Write monthly touches and last-touch SQL
Company: Upstart
Role: Data Scientist
Category: Data Manipulation (SQL/Python)
Difficulty: Medium
Interview Round: Technical Screen
You have two tables tracking marketing touches and downstream conversions. Write SQL to answer the three prompts below. Assume a warehouse like Postgres/BigQuery/Snowflake; months are calendar months in UTC; when multiple touches tie on timestamp, break ties by the highest touch_id; ignore touches strictly after a company's conversion.
Schema:
- marketing_touch(
touch_id BIGINT PRIMARY KEY,
company_id INT NOT NULL,
touch_timestamp TIMESTAMP NOT NULL,
channel VARCHAR,
campaign VARCHAR
)
- conversion(
company_id INT NOT NULL,
conversion_timestamp TIMESTAMP NOT NULL
)
Sample data (minimal, for reasoning/testing):
marketing_touch
| touch_id | company_id | touch_timestamp | channel | campaign |
| 1 | 100 | 2025-01-05 10:00:00 | Email | E1 |
| 2 | 100 | 2025-01-20 12:00:00 | Paid | P1 |
| 3 | 100 | 2025-02-01 09:00:00 | Direct | D1 |
| 4 | 101 | 2025-02-10 08:00:00 | Paid | P2 |
| 5 | 101 | 2025-02-10 08:00:00 | Email | E2 |
| 6 | 102 | 2025-02-28 23:59:59 | Referral | R1 |
conversion
| company_id | conversion_timestamp |
| 100 | 2025-02-10 00:00:00 |
| 101 | 2025-02-10 08:00:00 |
| 103 | 2025-03-01 12:00:00 |
Prompts:
1) For each month (YYYY-MM), output month and avg_touches_per_company = total touches in that month divided by the number of distinct companies that had at least one touch in that same month. Include months present in data only. Be explicit about handling companies with zero touches in a month (exclude them from the denominator).
2) For each company that converted (exists in conversion), return the last touch at or before its conversion_timestamp: company_id, conversion_timestamp, last_touch_timestamp, channel, campaign, and whether the last touch occurred in the same calendar month as the conversion. If a company has no touch at or before conversion, exclude it.
3) Count distinct companies where the last touch (as defined in #2) and the conversion occur in the same calendar month. Bonus: add a second output where you also require DATEDIFF in days between conversion_timestamp and last_touch_timestamp <= 45.

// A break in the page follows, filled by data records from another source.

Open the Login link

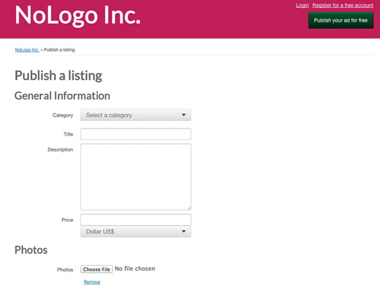302,5
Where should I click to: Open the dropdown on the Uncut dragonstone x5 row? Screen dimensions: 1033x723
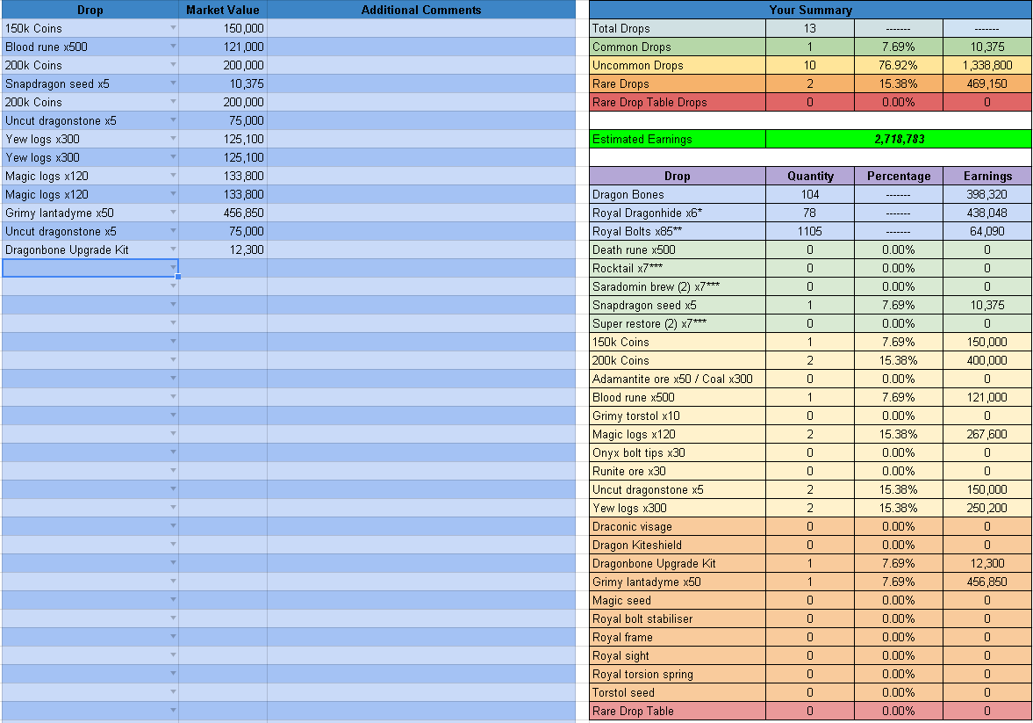pyautogui.click(x=173, y=120)
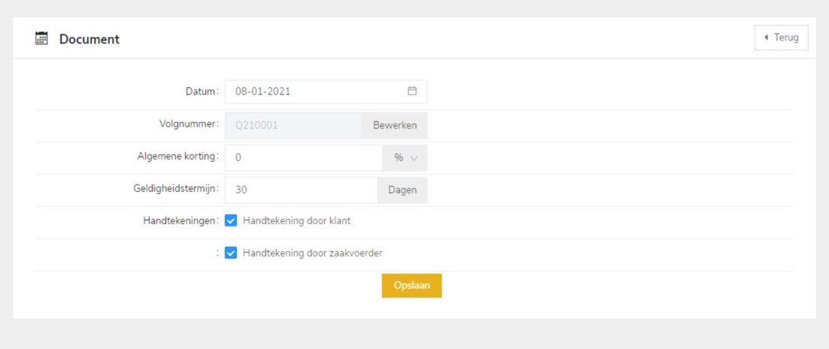
Task: Click the Dagen unit label
Action: click(x=402, y=190)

Edge cases to handle in your SQL: (a) multiple touches at the exact same timestamp for a company (pick the one with the highest touch_id); (b) touches after conversion (ignore for #2/#3); (c) companies present in conversion with no prior touches (exclude in #2/#3). Provide performant SQL (CTEs are fine) and briefly explain your tie-break and month-extraction logic.
Quick Answer: This question evaluates proficiency in SQL-based data manipulation and time-based attribution, covering aggregations, joins, window functions, date truncation to calendar months, tie-breaking logic, and handling edge cases like post-conversion touches and duplicate timestamps.